Land Appeal Response Awaited in B Meanchey

Villagers in Banteay Meanchey province are awaiting a response from King Norodom Sihamoni to their appeal for ownership of 12,000 hectares of protected forest, commune officials said Tuesday.

But as the Environment Ministry argues that the villagers cannot own the land because it is in a protected area, the government has already agreed to lease to a private firm more than 1,700 hectares of the 46,000-hectare Banteay Chhmar protected landscape, according to documents obtained Monday.

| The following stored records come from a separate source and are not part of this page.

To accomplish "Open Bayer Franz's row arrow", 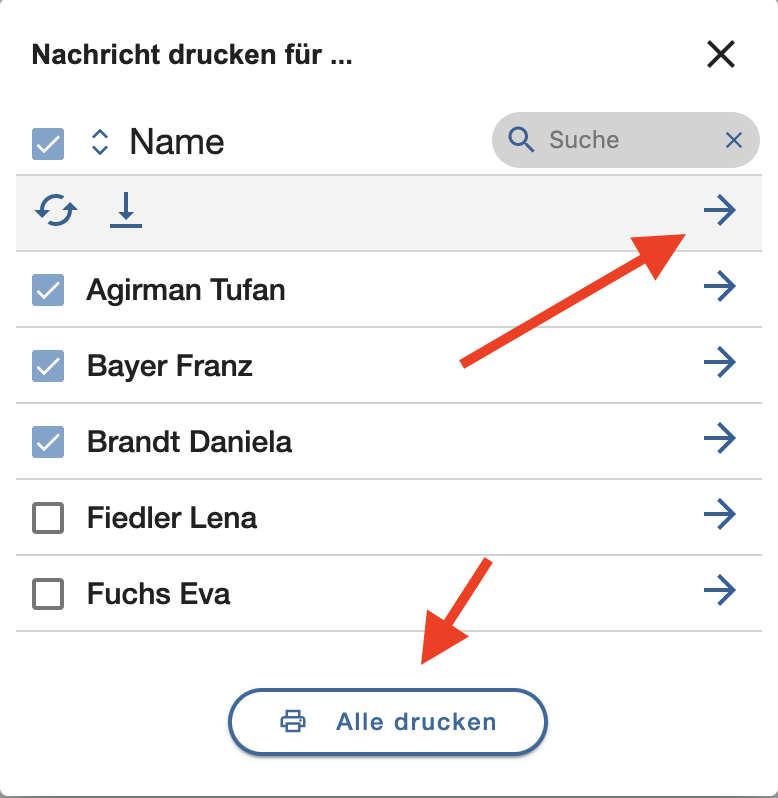I will point(720,362).
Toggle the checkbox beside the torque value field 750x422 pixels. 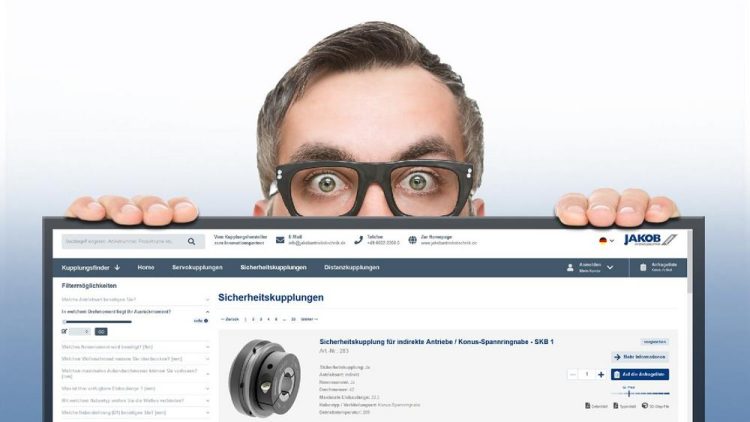tap(65, 331)
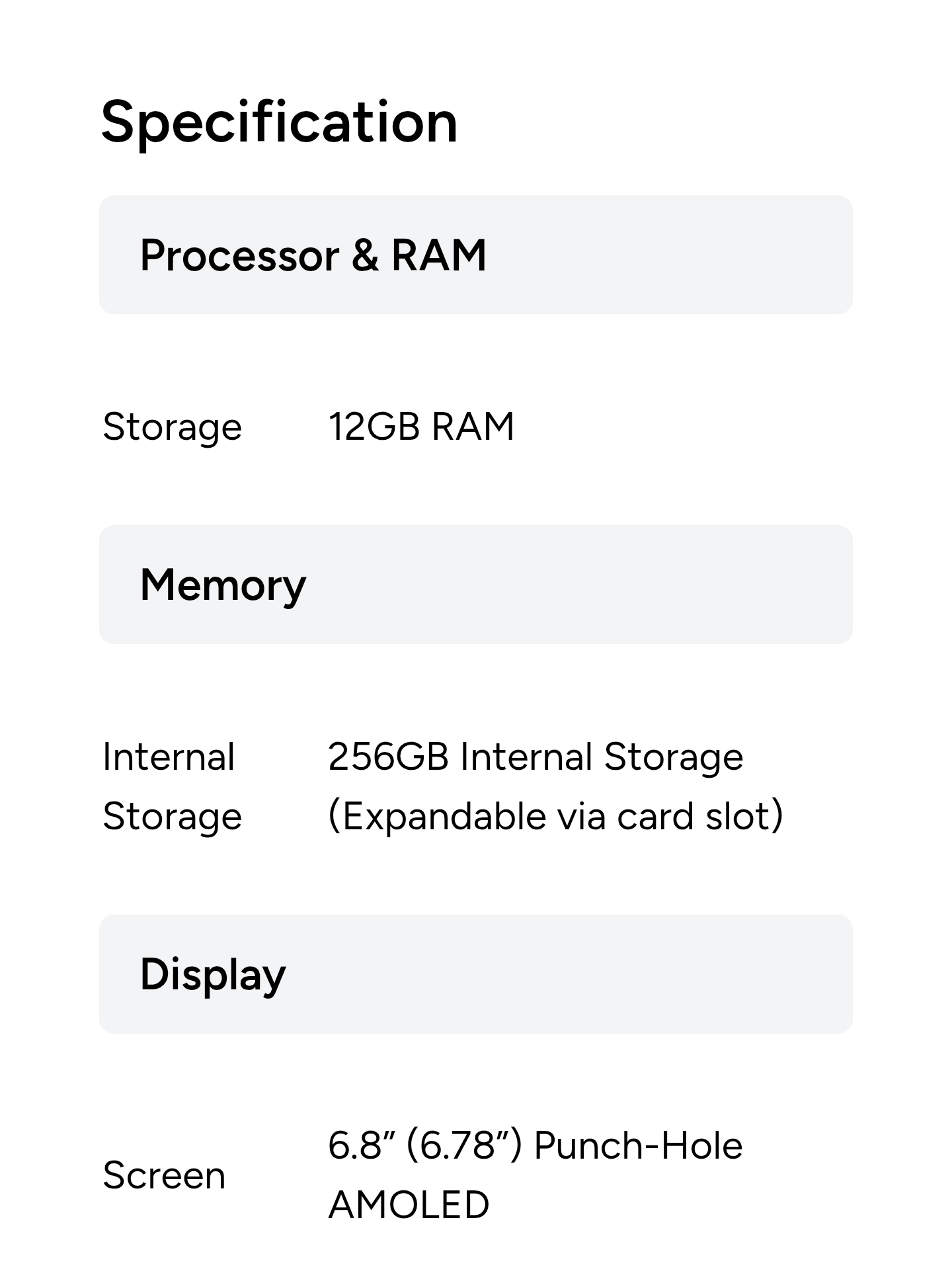Click the 12GB figure
The height and width of the screenshot is (1281, 952).
pyautogui.click(x=374, y=426)
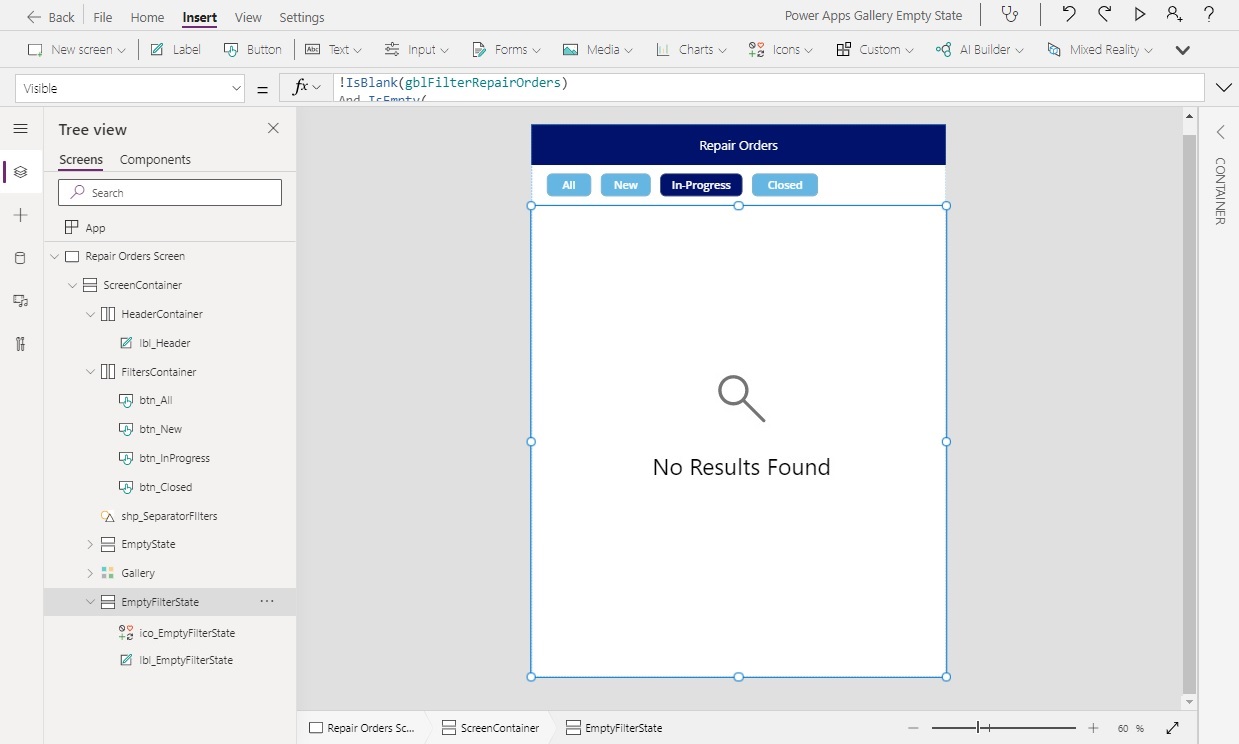The height and width of the screenshot is (744, 1239).
Task: Click the Redo icon
Action: point(1104,15)
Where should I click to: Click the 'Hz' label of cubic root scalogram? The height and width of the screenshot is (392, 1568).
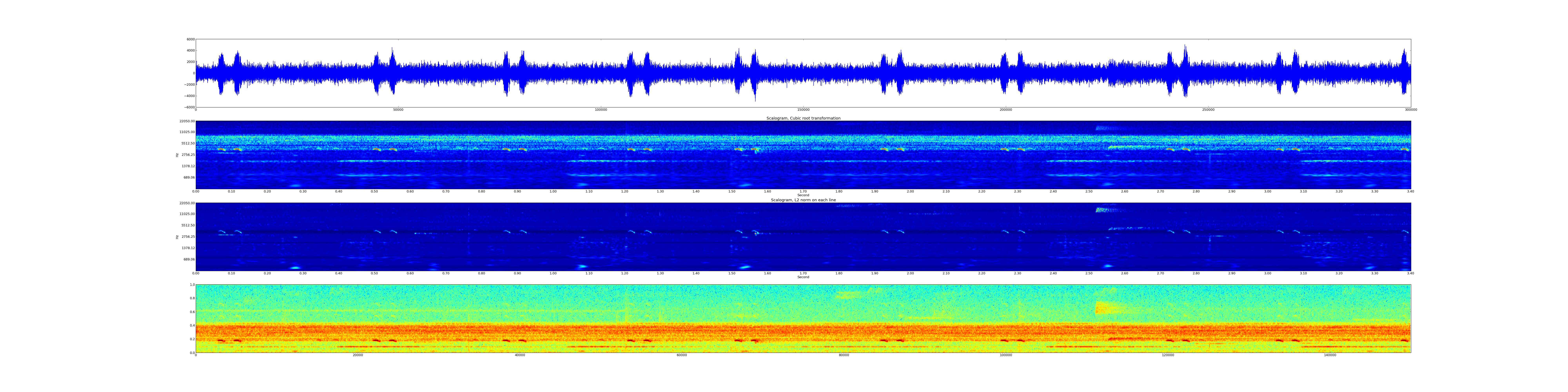177,155
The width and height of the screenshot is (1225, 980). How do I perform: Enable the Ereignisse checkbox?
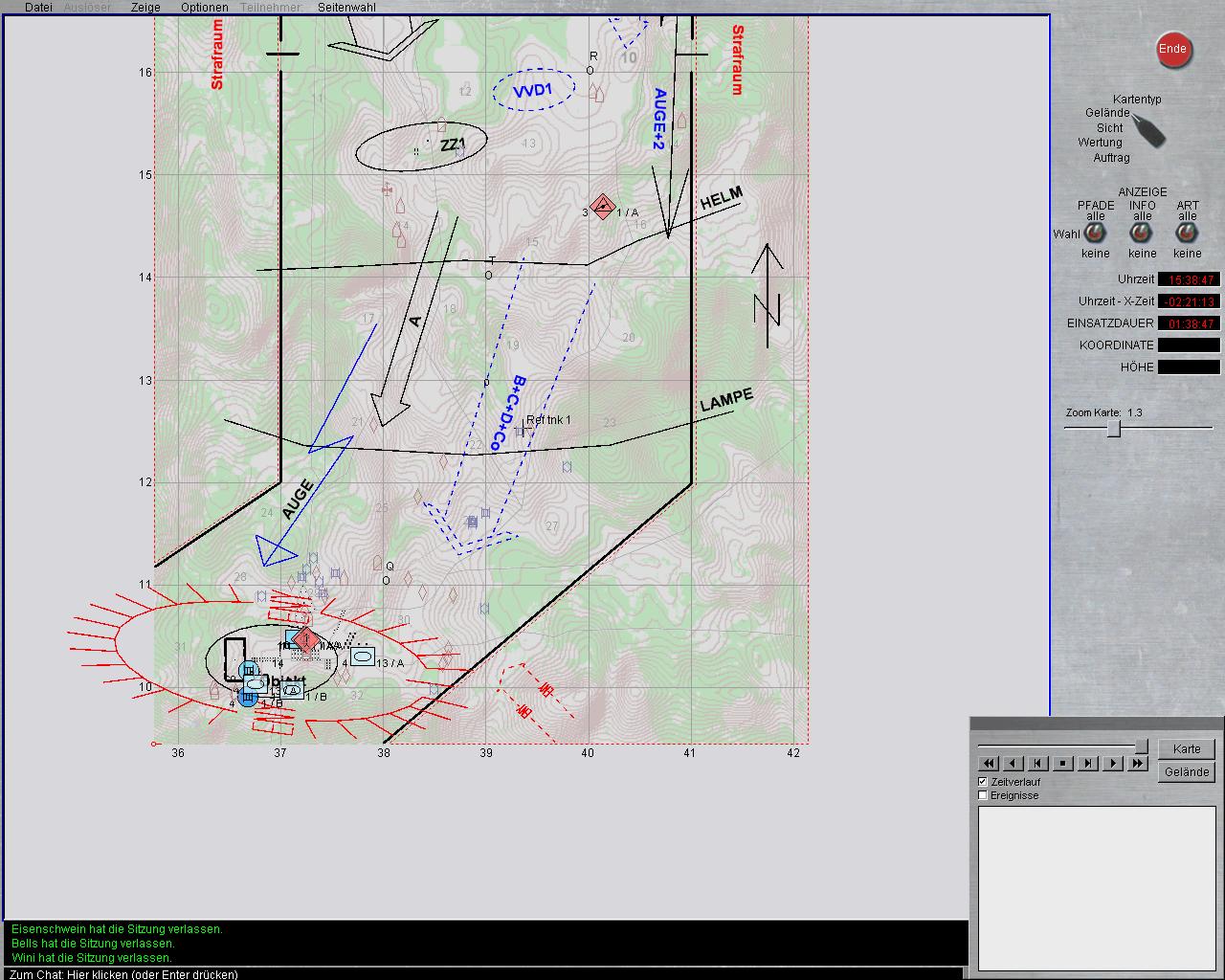click(983, 795)
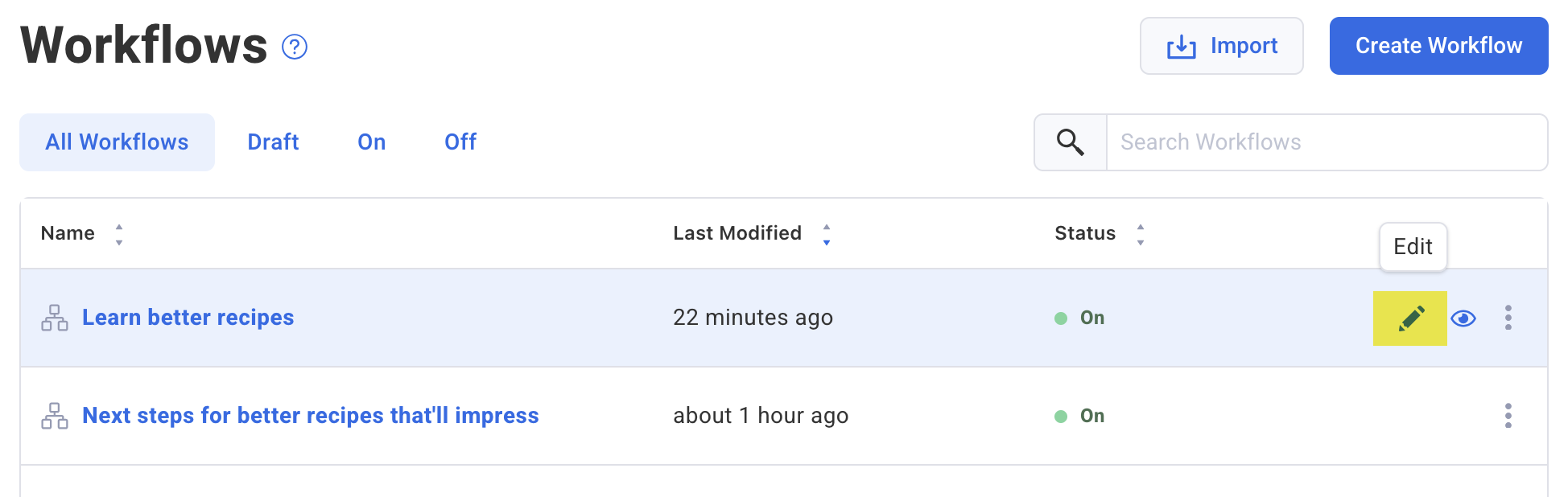Click the workflow diagram icon beside Next steps workflow
Screen dimensions: 1568x497
pyautogui.click(x=54, y=416)
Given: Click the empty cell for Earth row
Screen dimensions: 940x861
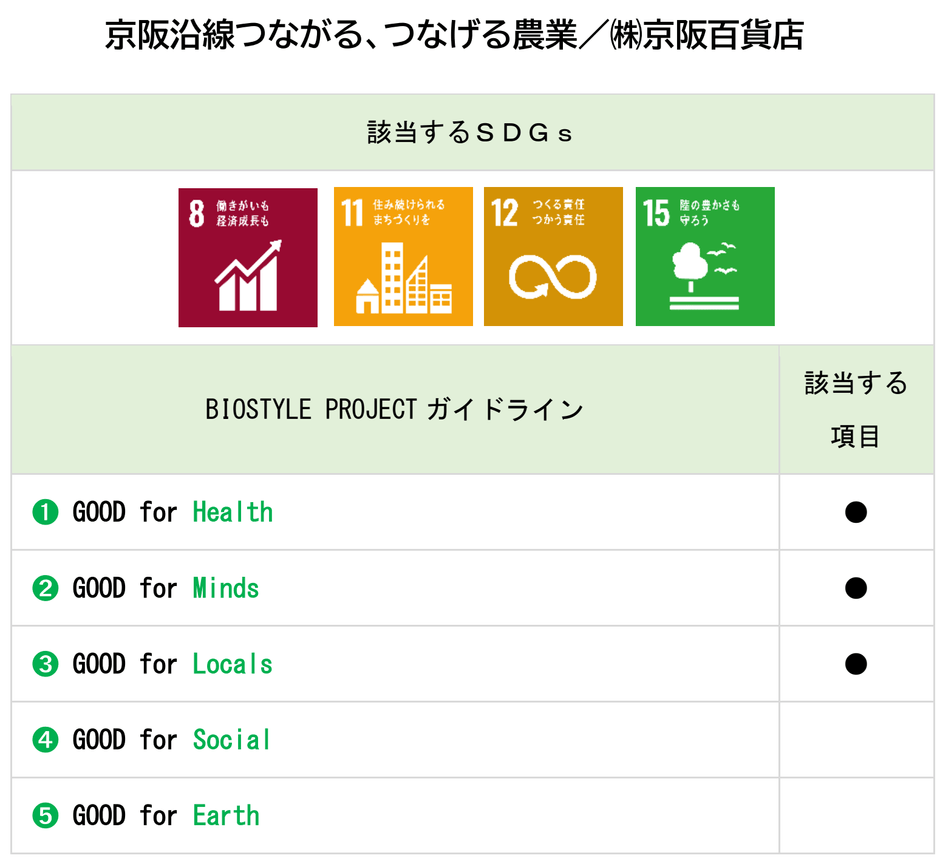Looking at the screenshot, I should (855, 816).

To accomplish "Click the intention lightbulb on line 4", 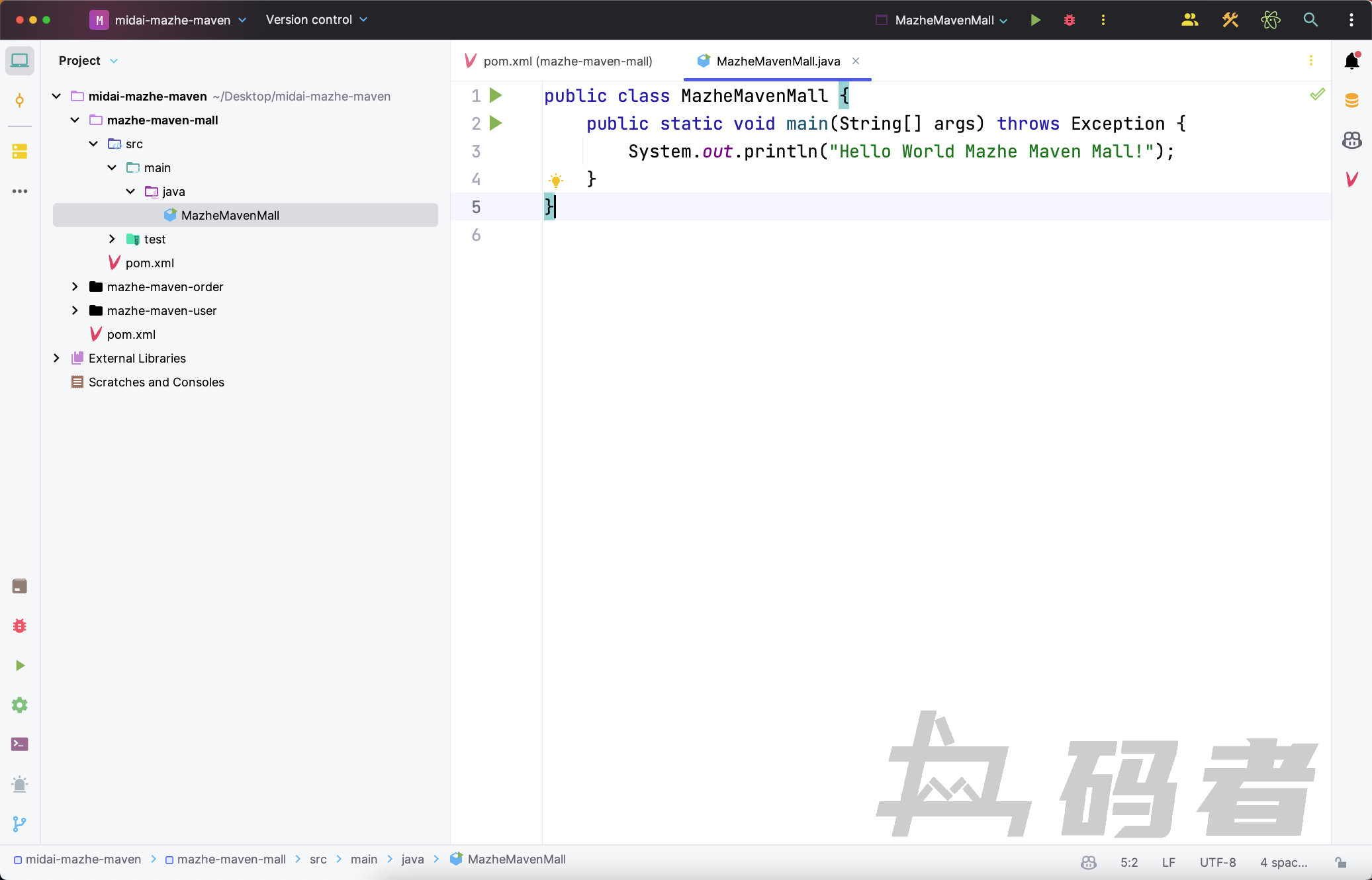I will point(556,180).
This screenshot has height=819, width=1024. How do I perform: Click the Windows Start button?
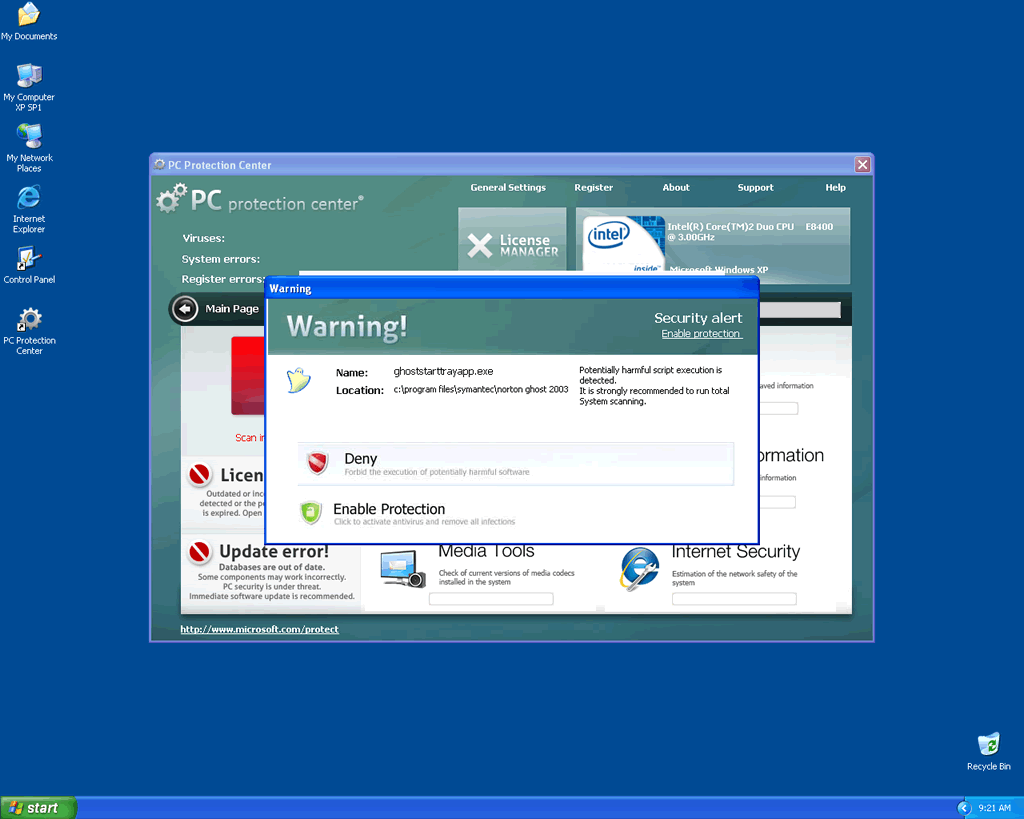(38, 808)
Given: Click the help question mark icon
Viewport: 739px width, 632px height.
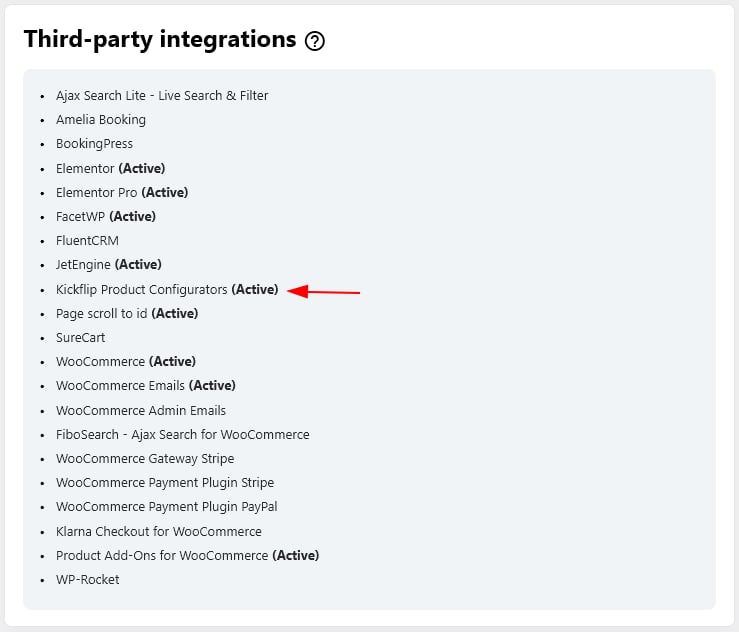Looking at the screenshot, I should (314, 41).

Chouv Tav, commune councilor in Thma Puok district’s Komrou commune, said 3,397 families in three adjacent communes—his own, as well as Banteay Chhmar and Kouk Romiet—signed a petition Dec 12 seeking a social land concession from the King for land they say is mostly a farming and residential area.

“My villagers definitely need the land for farming and for their residential area because the area that we propose the King to grant us as a social land concession is not deep jungle or forest,” he said Tuesday.

However, in a Jan 22 letter to Prime Minister Hun Sen, Environ­ment Minister Mok Mareth said the villagers could not own the land be­cause much of it is either protected land or “community area.”

But in a Dec 9 letter to Mok Mare­th, Council of Ministers Secretary of State Bun Uy states that the government has already approved to grant a 75-year lease on 1,783 hectares of the land in question to the private firm Leang Bou Construction Co.

Kouk Romiet commune councilor Yong Yoeun said the area was designated as protected land in 1993, but that nobody notified the villagers, who continued farming until 2002.

“We are seeking legal rights to own the land as we worry that our younger generation will not be able to use the farmland and live in the area in the future,” he said, adding that more than 400 families in his commune have been using about 1,000 hectares of the land as a rice field since before the Khmer Rouge era.

Neither Mok Mareth nor Bun Uy could be reached for comment.

Mam Chhay Chhan, deputy director of the provincial environment department and director of the Ban­teay Chhmar landscape, de­clined to comment on the villagers’ request or the lease to Leang Bou Construction, but said the government would honor any land concession ordered by King Sihamoni.